**Exercise details:** Write out the stretch of lines below that begins at the line with "Obchodné a reklamačné podmienky (492, 16)" and ends at the line with "Instagram (155, 2430)", including both, exactly as given and nothing more.

**Extracted entries:**

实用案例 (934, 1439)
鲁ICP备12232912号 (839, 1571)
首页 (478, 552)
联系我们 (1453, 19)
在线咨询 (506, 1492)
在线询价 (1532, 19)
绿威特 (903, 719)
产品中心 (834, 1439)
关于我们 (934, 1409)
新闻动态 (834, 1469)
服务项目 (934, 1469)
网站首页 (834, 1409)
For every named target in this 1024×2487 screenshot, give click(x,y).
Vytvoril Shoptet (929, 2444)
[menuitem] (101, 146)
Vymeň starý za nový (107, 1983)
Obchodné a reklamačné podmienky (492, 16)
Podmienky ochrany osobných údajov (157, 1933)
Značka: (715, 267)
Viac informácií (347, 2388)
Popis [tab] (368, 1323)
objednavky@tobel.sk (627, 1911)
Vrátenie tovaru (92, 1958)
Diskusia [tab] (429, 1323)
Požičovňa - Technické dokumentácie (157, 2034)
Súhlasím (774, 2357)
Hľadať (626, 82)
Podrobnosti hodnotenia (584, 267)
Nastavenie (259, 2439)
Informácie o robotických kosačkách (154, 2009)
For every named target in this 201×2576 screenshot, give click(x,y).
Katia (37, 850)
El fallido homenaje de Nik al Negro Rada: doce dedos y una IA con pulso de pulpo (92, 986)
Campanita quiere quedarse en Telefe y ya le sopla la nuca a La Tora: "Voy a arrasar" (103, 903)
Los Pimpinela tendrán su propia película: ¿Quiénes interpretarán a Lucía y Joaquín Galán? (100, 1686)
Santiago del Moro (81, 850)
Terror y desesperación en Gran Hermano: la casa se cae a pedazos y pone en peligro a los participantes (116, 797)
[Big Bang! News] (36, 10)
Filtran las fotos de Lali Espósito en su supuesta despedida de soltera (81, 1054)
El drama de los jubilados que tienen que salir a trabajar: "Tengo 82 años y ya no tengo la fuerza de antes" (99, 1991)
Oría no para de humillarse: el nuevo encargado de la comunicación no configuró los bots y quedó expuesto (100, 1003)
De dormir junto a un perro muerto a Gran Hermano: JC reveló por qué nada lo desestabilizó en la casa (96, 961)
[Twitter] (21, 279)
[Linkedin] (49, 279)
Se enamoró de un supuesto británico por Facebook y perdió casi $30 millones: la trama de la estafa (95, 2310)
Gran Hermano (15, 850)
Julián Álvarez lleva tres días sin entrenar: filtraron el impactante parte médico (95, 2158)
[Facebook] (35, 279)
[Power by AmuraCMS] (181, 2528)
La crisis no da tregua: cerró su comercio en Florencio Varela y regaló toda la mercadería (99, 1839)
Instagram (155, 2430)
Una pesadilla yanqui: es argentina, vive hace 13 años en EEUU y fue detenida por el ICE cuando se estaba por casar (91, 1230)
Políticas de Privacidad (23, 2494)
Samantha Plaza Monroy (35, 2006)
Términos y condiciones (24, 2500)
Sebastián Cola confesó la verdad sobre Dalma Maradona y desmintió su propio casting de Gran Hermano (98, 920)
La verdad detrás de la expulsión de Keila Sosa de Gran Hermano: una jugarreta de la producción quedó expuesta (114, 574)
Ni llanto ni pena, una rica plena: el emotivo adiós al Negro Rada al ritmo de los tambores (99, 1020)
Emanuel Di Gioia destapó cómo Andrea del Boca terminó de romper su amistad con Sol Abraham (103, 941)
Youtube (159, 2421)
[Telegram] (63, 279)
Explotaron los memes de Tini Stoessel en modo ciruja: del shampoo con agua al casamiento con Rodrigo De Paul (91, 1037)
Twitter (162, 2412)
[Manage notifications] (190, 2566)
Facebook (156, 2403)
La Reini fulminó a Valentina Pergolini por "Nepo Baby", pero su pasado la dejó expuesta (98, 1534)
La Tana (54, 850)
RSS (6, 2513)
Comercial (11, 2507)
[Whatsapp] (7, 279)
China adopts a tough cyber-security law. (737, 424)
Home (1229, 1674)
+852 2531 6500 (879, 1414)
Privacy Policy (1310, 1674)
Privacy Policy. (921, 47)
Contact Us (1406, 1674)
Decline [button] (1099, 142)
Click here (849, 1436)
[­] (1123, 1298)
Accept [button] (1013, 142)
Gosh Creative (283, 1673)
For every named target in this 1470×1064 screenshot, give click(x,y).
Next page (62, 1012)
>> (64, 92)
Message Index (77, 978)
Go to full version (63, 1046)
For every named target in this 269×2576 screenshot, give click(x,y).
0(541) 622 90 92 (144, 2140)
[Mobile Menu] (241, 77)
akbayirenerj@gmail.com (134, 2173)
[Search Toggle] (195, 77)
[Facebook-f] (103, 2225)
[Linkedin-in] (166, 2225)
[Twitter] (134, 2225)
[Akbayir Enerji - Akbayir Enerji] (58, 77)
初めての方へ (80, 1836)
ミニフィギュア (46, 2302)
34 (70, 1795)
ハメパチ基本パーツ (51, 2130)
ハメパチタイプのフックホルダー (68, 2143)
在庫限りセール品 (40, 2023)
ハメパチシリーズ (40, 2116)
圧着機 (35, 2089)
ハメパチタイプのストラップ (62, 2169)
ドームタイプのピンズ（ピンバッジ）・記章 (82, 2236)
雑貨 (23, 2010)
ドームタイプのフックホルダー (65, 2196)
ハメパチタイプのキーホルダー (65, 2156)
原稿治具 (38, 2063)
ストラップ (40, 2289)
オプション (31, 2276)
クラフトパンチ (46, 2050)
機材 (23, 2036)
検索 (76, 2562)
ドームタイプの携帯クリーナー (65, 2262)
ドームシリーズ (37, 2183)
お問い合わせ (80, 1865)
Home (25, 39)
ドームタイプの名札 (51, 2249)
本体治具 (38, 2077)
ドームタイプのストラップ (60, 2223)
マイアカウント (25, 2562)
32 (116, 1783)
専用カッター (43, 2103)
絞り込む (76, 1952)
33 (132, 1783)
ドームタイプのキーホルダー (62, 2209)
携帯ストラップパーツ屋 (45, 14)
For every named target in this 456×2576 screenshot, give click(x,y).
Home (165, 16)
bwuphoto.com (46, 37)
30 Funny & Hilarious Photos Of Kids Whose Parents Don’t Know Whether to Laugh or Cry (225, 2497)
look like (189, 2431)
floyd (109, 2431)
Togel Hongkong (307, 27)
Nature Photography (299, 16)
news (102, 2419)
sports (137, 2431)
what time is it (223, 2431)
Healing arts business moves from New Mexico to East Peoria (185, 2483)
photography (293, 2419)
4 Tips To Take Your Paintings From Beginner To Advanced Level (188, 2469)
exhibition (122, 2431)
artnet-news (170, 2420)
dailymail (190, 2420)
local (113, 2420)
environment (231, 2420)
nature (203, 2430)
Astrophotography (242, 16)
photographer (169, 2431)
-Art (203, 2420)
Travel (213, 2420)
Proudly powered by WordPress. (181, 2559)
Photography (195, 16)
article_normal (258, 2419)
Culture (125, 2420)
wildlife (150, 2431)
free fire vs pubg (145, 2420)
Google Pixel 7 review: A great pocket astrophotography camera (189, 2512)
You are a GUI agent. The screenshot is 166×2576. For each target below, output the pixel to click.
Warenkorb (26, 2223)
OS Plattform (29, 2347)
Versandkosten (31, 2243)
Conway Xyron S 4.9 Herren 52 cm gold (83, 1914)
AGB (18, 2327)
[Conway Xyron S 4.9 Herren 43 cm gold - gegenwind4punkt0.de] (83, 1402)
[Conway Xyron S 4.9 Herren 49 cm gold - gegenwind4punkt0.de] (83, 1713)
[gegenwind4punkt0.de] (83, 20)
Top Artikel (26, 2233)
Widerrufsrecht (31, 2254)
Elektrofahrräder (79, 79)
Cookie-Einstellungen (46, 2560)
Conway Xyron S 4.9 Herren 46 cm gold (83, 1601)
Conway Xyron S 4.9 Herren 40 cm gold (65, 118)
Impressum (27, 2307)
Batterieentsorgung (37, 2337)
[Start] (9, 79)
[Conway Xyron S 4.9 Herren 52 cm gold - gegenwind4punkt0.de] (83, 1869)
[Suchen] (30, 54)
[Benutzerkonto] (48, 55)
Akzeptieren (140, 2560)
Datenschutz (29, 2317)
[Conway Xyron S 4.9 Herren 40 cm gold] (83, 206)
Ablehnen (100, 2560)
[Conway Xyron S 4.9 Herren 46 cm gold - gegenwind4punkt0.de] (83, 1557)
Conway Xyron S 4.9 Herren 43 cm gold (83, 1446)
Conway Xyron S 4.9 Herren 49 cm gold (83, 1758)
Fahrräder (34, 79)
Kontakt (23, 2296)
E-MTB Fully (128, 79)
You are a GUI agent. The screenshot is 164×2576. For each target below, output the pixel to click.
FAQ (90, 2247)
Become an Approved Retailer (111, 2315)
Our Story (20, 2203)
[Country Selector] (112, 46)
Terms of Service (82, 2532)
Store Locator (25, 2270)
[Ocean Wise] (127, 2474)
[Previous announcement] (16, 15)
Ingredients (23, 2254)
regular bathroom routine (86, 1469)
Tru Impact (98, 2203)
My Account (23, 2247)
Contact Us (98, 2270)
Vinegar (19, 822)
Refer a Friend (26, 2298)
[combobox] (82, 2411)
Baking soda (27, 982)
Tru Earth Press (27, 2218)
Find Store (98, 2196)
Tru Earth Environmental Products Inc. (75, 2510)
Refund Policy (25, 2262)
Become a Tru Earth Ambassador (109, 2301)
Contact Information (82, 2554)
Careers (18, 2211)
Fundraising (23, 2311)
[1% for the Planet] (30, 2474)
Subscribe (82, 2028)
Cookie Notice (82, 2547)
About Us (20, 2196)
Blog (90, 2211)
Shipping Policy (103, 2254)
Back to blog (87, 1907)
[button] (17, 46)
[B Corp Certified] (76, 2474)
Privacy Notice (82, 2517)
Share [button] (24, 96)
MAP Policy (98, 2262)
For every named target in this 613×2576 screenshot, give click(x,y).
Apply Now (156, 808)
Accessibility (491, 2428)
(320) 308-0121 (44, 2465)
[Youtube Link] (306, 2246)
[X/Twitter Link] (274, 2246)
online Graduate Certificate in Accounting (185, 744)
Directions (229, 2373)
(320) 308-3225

**Written solution:**
Obchodné a reklamačné podmienky (492, 16)
Podmienky ochrany osobných údajov (157, 1933)
Značka: (715, 267)
Viac informácií (347, 2388)
Popis [tab] (368, 1323)
objednavky@tobel.sk (627, 1911)
Vrátenie tovaru (92, 1958)
Diskusia [tab] (429, 1323)
Požičovňa - Technické dokumentácie (157, 2034)
Súhlasím (774, 2357)
Hľadať (626, 82)
Podrobnosti hodnotenia (584, 267)
Nastavenie (259, 2439)
Informácie o robotických kosačkách (154, 2009)
For every named target in this 201×2576 screenshot, give click(x,y).
Katia (37, 850)
El fallido homenaje de Nik al Negro Rada: doce dedos y una IA con pulso de pulpo (92, 986)
Campanita quiere quedarse en Telefe y ya le sopla la nuca a La Tora: "Voy a arrasar" (103, 903)
Los Pimpinela tendrán su propia película: ¿Quiénes interpretarán a Lucía y Joaquín Galán? (100, 1686)
Santiago del Moro (81, 850)
Terror y desesperación en Gran Hermano: la casa se cae a pedazos y pone en peligro a los participantes (116, 797)
[Big Bang! News] (36, 10)
Filtran las fotos de Lali Espósito en su supuesta despedida de soltera (81, 1054)
El drama de los jubilados que tienen que salir a trabajar: "Tengo 82 años y ya no tengo la fuerza de antes" (99, 1991)
Oría no para de humillarse: el nuevo encargado de la comunicación no configuró los bots y quedó expuesto (100, 1003)
De dormir junto a un perro muerto a Gran Hermano: JC reveló por qué nada lo desestabilizó en la casa (96, 961)
[Twitter] (21, 279)
[Linkedin] (49, 279)
Se enamoró de un supuesto británico por Facebook y perdió casi $30 millones: la trama de la estafa (95, 2310)
Gran Hermano (15, 850)
Julián Álvarez lleva tres días sin entrenar: filtraron el impactante parte médico (95, 2158)
[Facebook] (35, 279)
[Power by AmuraCMS] (181, 2528)
La crisis no da tregua: cerró su comercio en Florencio Varela y regaló toda la mercadería (99, 1839)
Instagram (155, 2430)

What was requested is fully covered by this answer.